Brutus Jones is on the run from the island natives who have rebelled
Oh Lawd, Lawd! Oh Lawd, Lawd! [Suddenly he throws himself on his knees and raises his clasped hands to the sky−in a voice of agonized pleading.] Lawd Jesus, heah my prayer! I'se a po' sinner, a po' sinner! I knows I done wrong, I knows it! When I cotches Jeff cheatin' wid loaded dice my anger overcomes me and I kills him dead! Lawd, I done wrong! When dat guard hits me wid de whip, my anger overcomes me, and I kills him dead. Lawd, I done wrong!
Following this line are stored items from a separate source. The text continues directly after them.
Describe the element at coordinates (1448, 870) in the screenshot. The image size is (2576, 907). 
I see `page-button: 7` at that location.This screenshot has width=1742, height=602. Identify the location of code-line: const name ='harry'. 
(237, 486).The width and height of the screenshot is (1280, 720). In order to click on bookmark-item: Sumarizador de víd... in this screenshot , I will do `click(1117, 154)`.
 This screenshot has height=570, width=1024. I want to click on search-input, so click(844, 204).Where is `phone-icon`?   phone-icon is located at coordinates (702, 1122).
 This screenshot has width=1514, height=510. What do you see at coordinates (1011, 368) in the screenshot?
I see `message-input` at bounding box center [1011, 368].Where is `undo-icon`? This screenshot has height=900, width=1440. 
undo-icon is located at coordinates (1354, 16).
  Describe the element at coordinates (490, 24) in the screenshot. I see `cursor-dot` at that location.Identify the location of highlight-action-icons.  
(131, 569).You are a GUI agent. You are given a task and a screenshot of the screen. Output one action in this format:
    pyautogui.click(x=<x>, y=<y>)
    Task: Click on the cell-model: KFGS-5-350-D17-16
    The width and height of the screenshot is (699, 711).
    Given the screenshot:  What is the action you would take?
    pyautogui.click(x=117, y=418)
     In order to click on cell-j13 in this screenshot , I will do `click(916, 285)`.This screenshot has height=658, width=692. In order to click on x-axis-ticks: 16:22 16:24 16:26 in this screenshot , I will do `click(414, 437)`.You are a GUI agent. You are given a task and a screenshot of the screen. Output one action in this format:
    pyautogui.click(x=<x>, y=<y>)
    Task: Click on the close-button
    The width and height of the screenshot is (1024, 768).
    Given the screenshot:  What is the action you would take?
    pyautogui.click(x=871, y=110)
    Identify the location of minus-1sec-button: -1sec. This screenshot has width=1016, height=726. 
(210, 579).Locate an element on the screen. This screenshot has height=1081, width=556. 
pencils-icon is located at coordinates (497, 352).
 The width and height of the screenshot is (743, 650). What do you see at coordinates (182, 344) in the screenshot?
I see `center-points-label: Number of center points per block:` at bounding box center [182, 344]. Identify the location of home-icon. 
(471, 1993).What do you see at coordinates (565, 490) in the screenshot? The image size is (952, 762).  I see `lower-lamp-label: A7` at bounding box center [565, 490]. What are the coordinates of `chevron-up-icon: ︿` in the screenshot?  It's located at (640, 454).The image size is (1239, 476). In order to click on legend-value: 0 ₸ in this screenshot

And down heah whar dese fool bush niggers raised me up to the seat o’ de mighty, I steals all I could grab. Lawd, I done wrong! I knows it! I'se sorry! Forgive me, Lawd! Forgive dis po' sinner! [Then beseeching terrified.] And keep dem away, Lawd! Keep dem away from me! And stop dat drum soundin' in my ears! Dat begin to sound ha'nted, too. [He gets to his feet, evidently slightly reassured by his prayer−with attempted confidence.] De Lawd'll preserve me from dem ha'nts* after dis. [Sits down on the stump again.] I ain't skeered o’ real men. Let dem come. But dem odders...[He shudders then looks down at his feet, working his toes inside the shoes−with a groan.] Oh, my po' feet! Dem shoes ain't no use no more 'ceptin' to hurt. I'se better off widout dem. [He unlaces them and pulls them off−holds the wrecks of the shoes in his hands and regards them mournfully.] You was real, A−one patin' leather, too. Look at you now. Emperor, you'se gittin' mighty low!
O’Neill, Eugene. “The Emperor Jones”, Three Great Plays: The Emperor Jones, Anna Christie, and The Hairy Ape, Dover Publications Inc., 2005, pp.25-6.